If you've been advising wealthy clients for more than a few decades, you may have noticed it yourself. Your "old" wealth is more comfortable with their money. They grew up with money or acquired it by rising to the top of the corporate ladder--it didn't come virtually overnight. But today's "new" money is often entrepreneurial and may have arrived in a single "liquidity event," such as an IPO or sale of a business. These wealthy are less adept at coping with wealth--they don't have the networks or the knowledge that comes with years of wealth experience. And this means more opportunities for wealth managers.
Recent studies of Ultra High Net Worth (UHNW) individuals and families bear out a wealth shift--today's superrich grew up middle or lower class. Though they now have investable assets of $5 million and up, they still consider themselves "middle class at heart," according to "Worth-Harrison Taylor Study of The Status of Wealth in America," published in 2005. Based on in-depth conversations with a representative sample of America's top 0.5 percent of wealth, the study finds that only 8 percent of today's wealthy had wealthy parents, and most grew up in typical "Happy Days" suburbs.
The implications for your practice are numerous. In order to acquire the new wealthy as clients, build relationships with them and manage their assets, you need to understand the differences in the ways these individuals select their advisors, allocate their assets and plan for the future.
Three Stages of Wealth
The rich are not all alike. It is important to understand the nuances that distinguish the attitudes and behaviors at different stages of the "wealth maturation cycle." There are three key stages of wealth evolution, set off by how "old" the wealth is, as shown in the "Stages of Wealth Evolution," page 26).
It takes different techniques to become an advisor to each of these segments and a different psychological mind set to meet their needs. The way these three segments approach wealth management is different as well.

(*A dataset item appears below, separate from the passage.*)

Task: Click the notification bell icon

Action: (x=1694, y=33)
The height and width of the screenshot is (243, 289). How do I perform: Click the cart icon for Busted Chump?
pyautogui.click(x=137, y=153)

For advisors looking to build new business, the "emergent" group is probably the most desirable target segment. Since this group has not yet formed deep attachments with other wealth advisors, they may well be looking for someone who can provide advice. The advice these new wealthy seek may not only be about their investments, however; they are also looking for knowledgeable advisors who can help them understand and make lifestyle choices.
Networking is the best way to turn up the "emergent" wealthy. Since entrepreneurs are well represented in this group, their business advisors--accountants, attorneys, business valuation specialists, commercial real estate and insurance brokers--are good sources of referrals.
Individuals who have matured into the later stages of wealth have had the time to develop networks with other wealthy people. These networks often refer members to their own advisors, so your best approach to meeting these individuals is to seek referrals from your satisfied clients. Other ways of meeting and developing relationships with "Maturing" and "Senior" wealth include serving on charitable boards with them and through immersion in the types of activities they are likely to be interested in, such as antique shows and auctions, equestrian events, or alumni-related activities. You will not gain their confidence unless you are "one of them," so your interest in these activities must be real and fully committed.
Because they are often entrepreneurial, "emergents" tend to be independent and self-directed. They may be defensive about their newly achieved wealth and suspicious of those who approach them about managing it. (This is not mere paranoia. Many shady deals are offered to those who have suddenly become wealthy, especially those in the public eye, such as sports figures, lottery winners, or business owners who have had an IPO.)
The key to developing trust is to speak the same language and understand the individuals' concerns. Avoid using words like "wealthy" or "rich." This is not how the new wealthy see themselves and you need to let their language guide yours. Remember that those unaccustomed to being wealthy continue to think of themselves as the middle class people they always have been.
Part of your value for these individuals is to introduce them to the ideas and people that will form their new networks. While you hope to be a primary advisor, bear in mind that the ultra-high-net worth--whatever stage of the maturation cycle--feel the need to have different specialists for their various needs. For example, since many "emergents" still have operating responsibility for their businesses, they will have business advisors and lending relationships with banks. At the same time, they may look to you for introductions to high-end realtors, luxury goods dealers, and property and casualty insurance brokers who specialize in the unique issues facing families with multiple homes, cars, boats, artwork and jewelry. According to the Worth-Harrison data, for example, 18 percent of the emergent wealthy own a boat, while that number jumps to 26 percent for "maturing" and 32 percent for "senior" stages of wealth. Clearly, having an interest in boating or knowing qualified boat brokers is a useful skill in working with this group.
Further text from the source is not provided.